- Task objective
Take the entries that follow and return only the lines from the one with "Click Bournemouth crest in the 25.09.21 match" through the final line, leaving every picture behind.

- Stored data
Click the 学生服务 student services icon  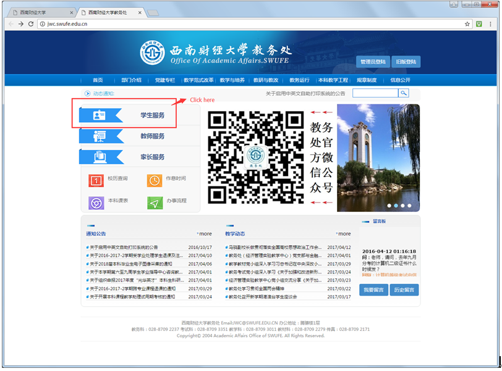tap(99, 115)
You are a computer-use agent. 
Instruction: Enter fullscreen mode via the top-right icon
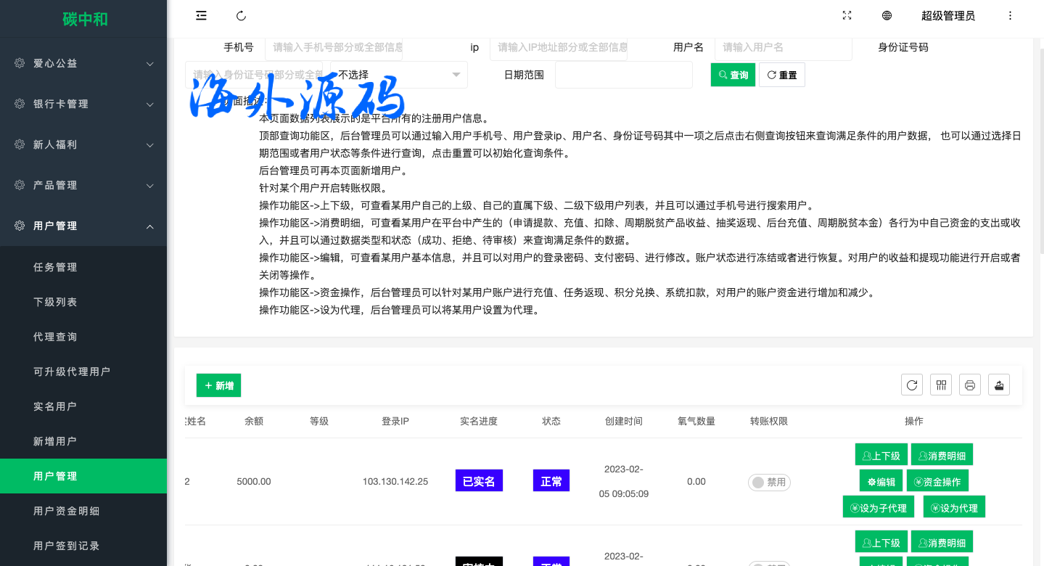847,16
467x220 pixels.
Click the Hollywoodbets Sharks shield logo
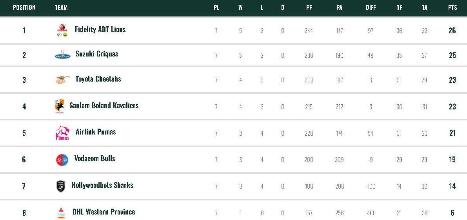pos(60,186)
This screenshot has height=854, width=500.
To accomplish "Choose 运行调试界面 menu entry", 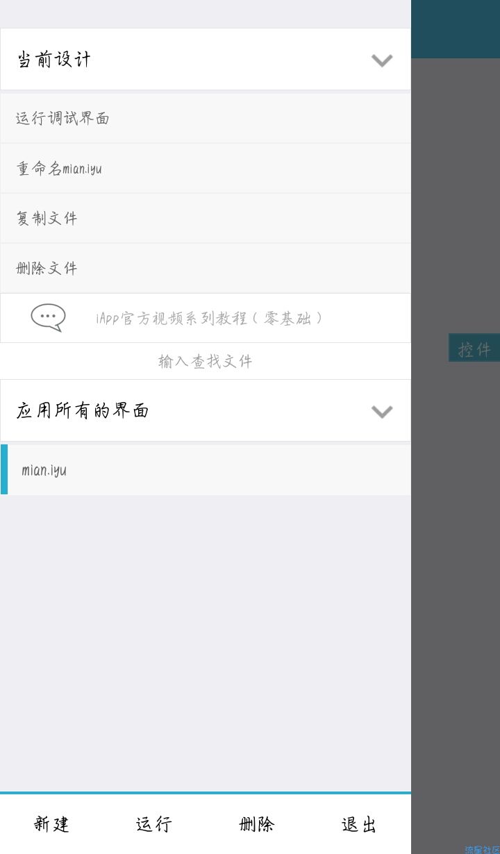I will pyautogui.click(x=206, y=118).
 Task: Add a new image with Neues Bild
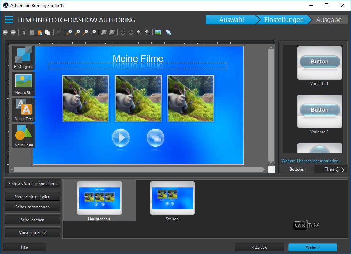[x=24, y=84]
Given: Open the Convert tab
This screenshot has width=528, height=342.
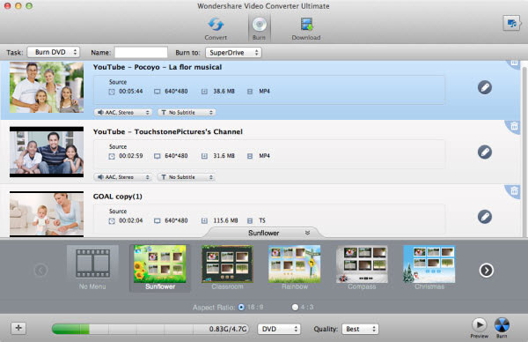Looking at the screenshot, I should 216,28.

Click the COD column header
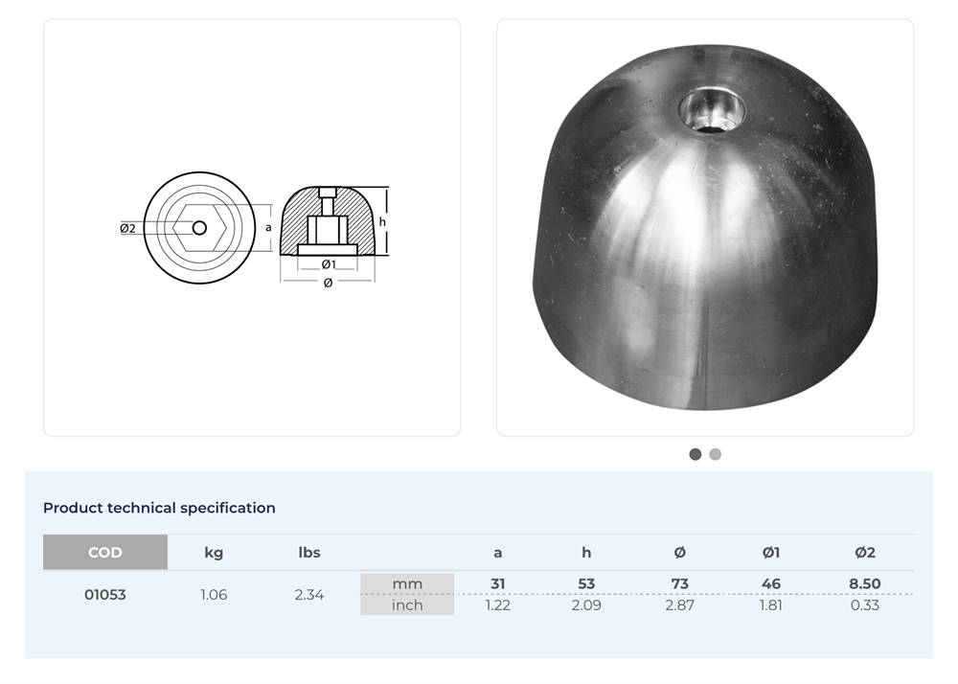[105, 553]
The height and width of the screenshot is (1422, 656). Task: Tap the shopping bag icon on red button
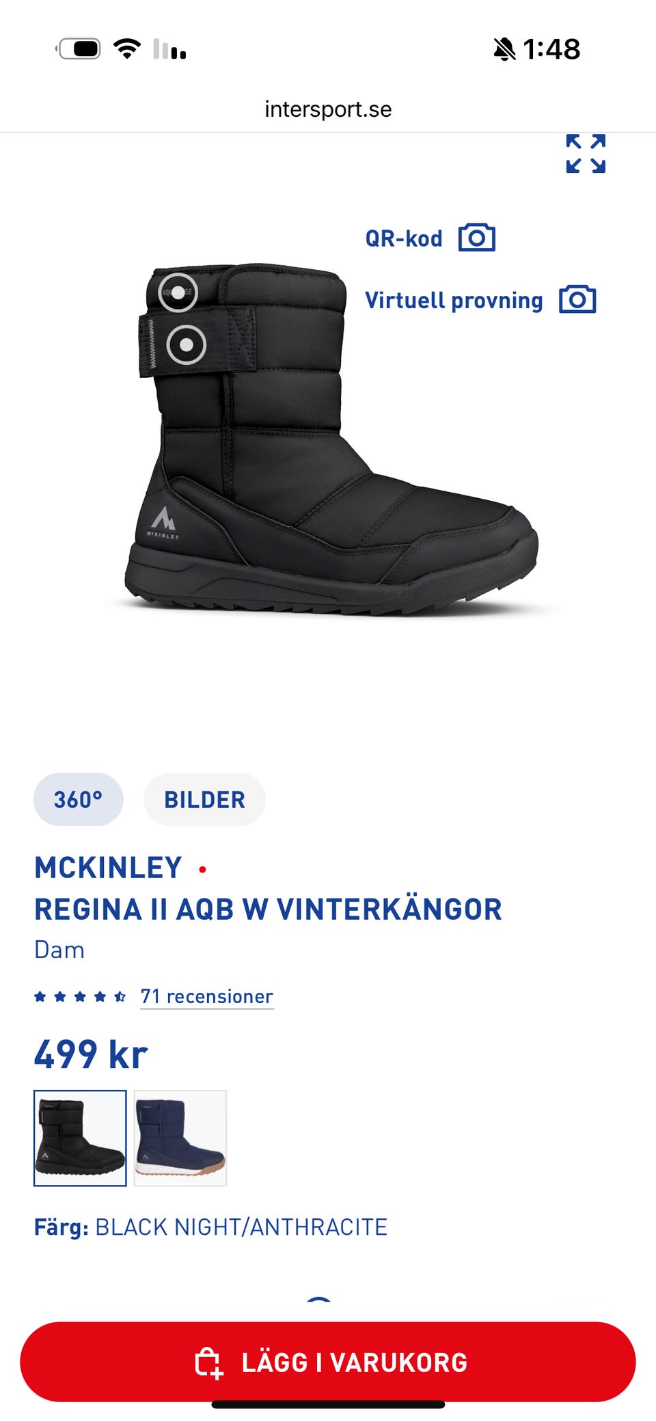coord(209,1363)
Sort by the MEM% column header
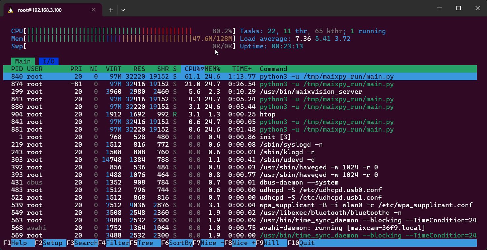Viewport: 487px width, 250px height. click(x=212, y=69)
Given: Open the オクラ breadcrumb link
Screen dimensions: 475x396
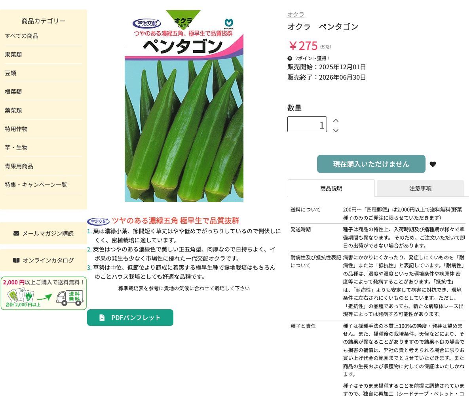Looking at the screenshot, I should [295, 14].
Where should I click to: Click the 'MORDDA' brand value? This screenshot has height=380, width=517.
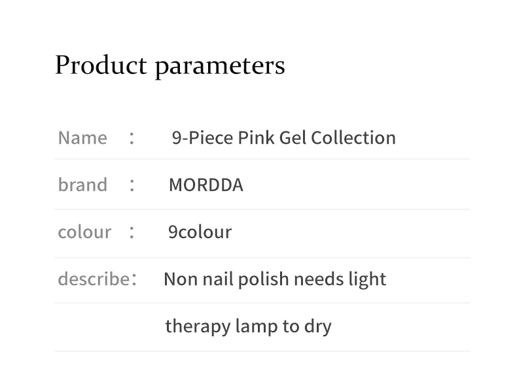click(x=205, y=185)
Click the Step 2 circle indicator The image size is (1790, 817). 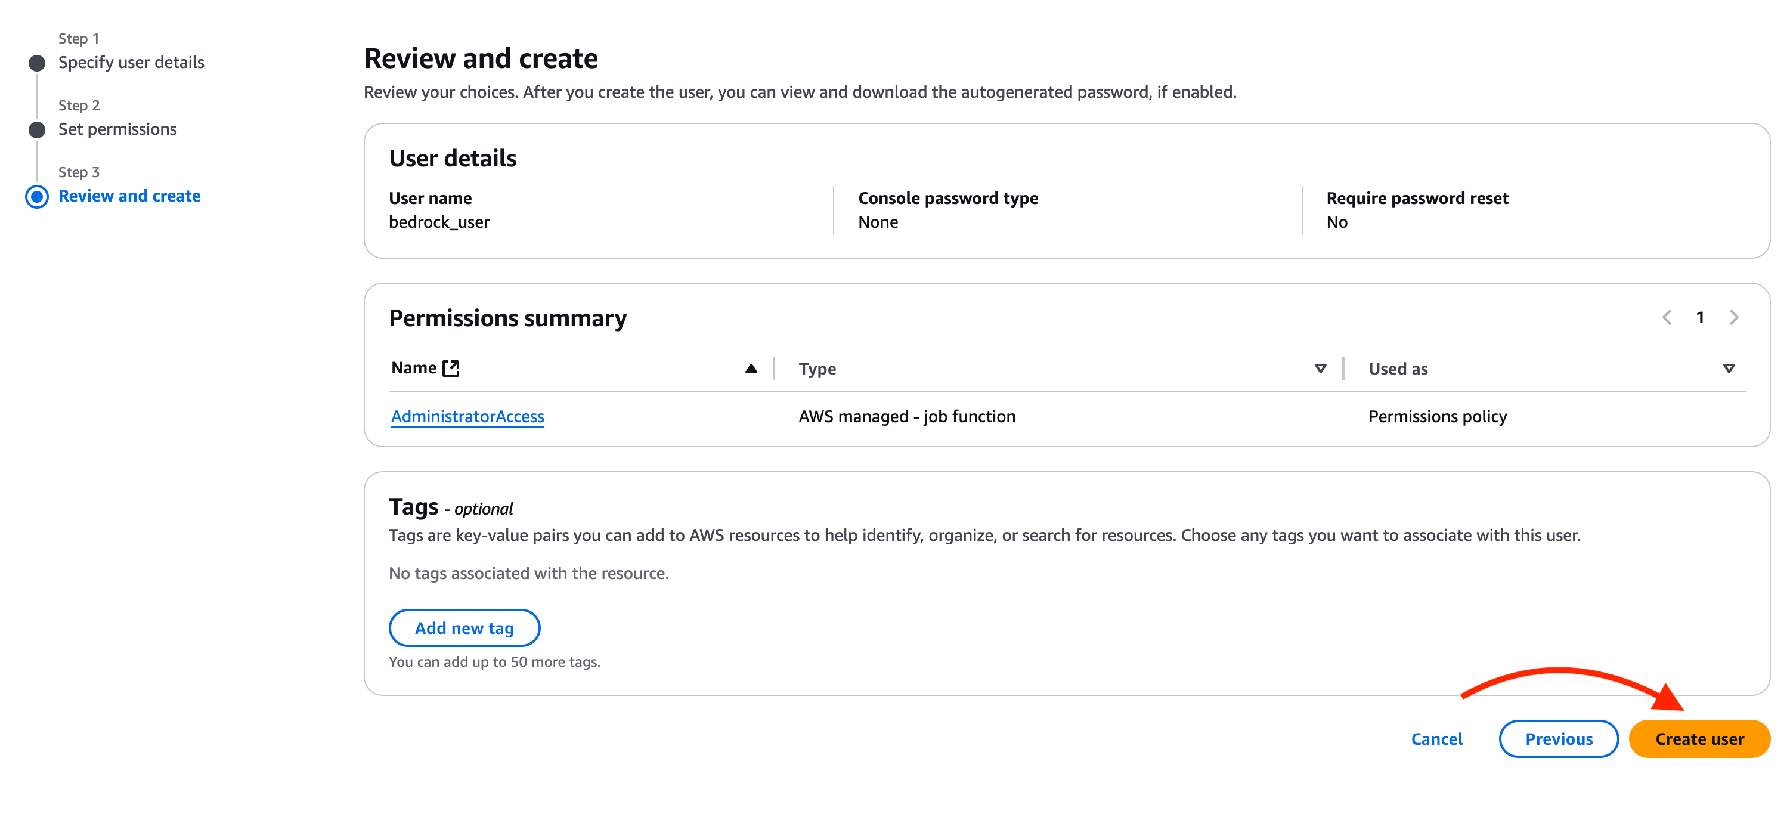[37, 130]
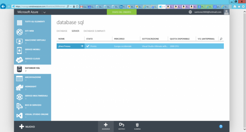This screenshot has height=132, width=246.
Task: Click the blue help question mark icon
Action: tap(221, 126)
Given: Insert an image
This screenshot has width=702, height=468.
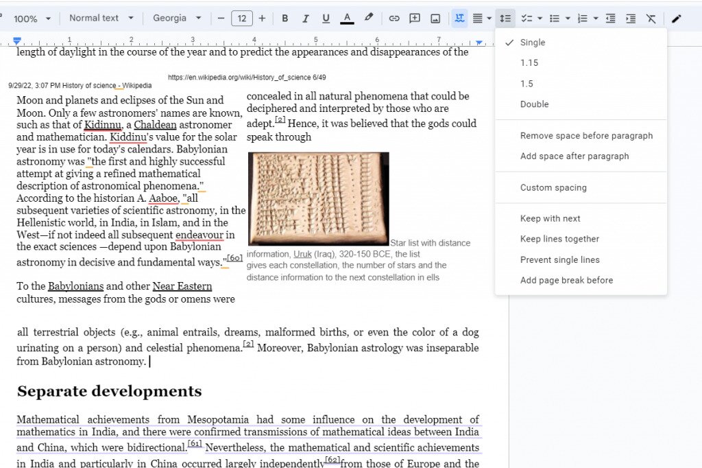Looking at the screenshot, I should [436, 19].
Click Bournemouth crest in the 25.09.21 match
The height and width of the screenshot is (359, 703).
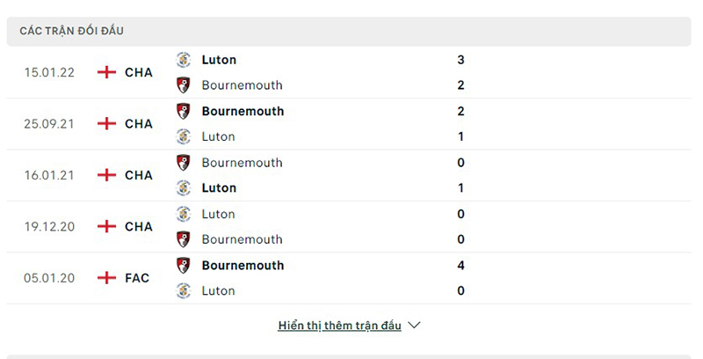184,111
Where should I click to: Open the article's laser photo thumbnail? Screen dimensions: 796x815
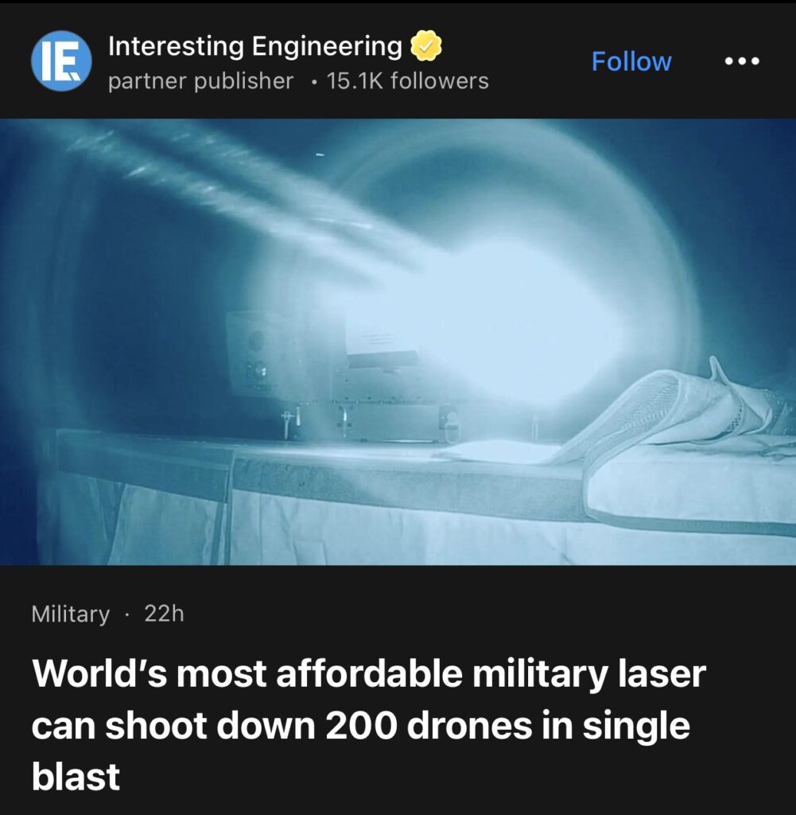click(x=398, y=342)
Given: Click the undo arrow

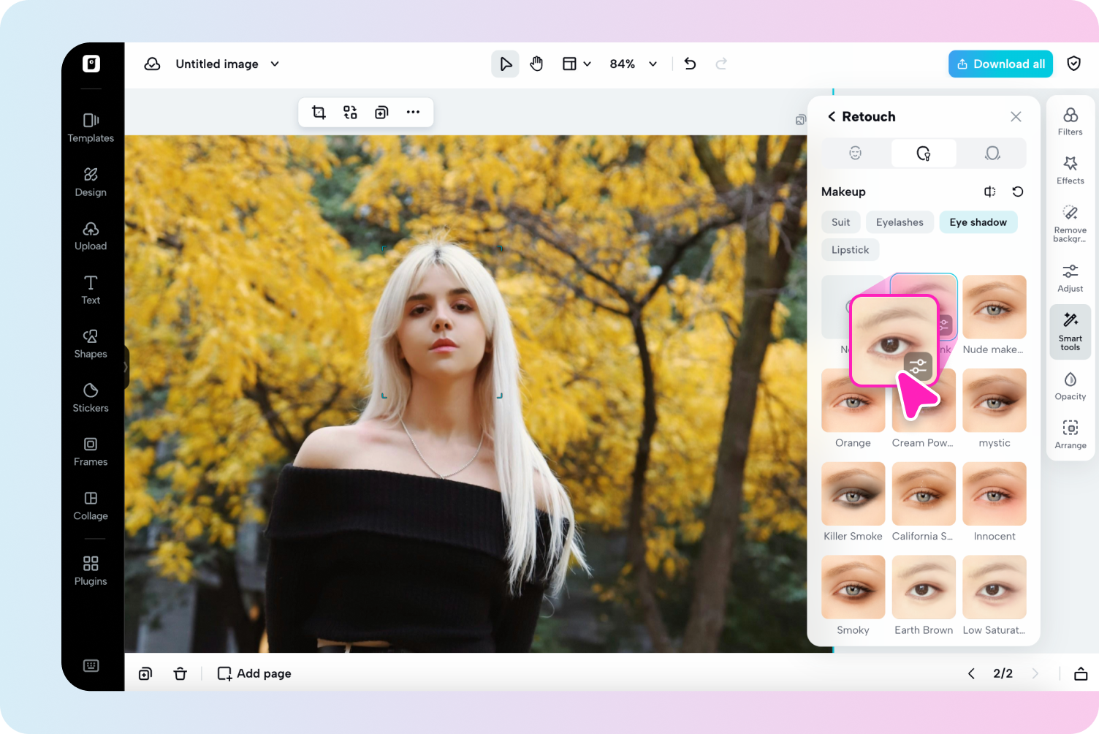Looking at the screenshot, I should point(690,64).
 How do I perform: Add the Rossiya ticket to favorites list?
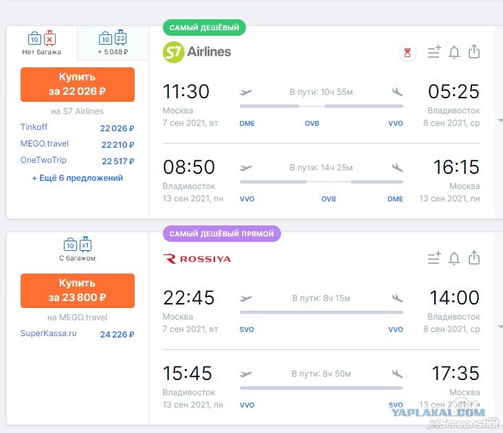pos(434,258)
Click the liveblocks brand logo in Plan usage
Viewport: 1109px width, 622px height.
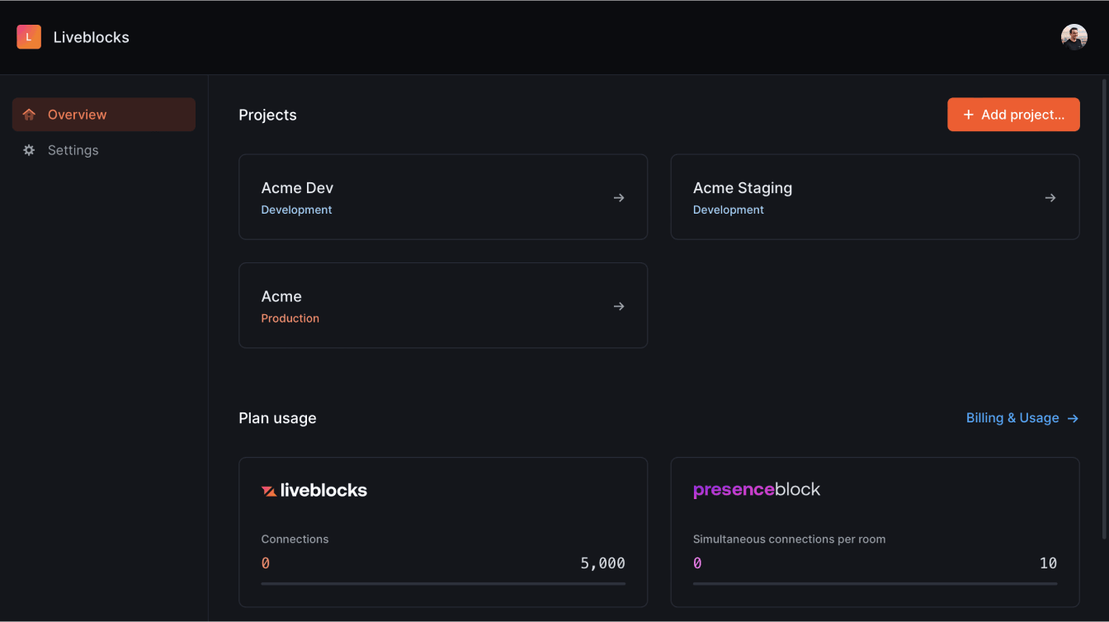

- Response box
Click Bournemouth crest in the 25.09.21 match
The height and width of the screenshot is (359, 703).
184,111
Where should I click to: Open the article's laser photo thumbnail? Screen dimensions: 796x815
click(x=398, y=342)
Given: Click the undo arrow

Looking at the screenshot, I should point(690,64).
 How do I perform: Add the Rossiya ticket to favorites list?
pos(434,258)
Click the liveblocks brand logo in Plan usage
Viewport: 1109px width, 622px height.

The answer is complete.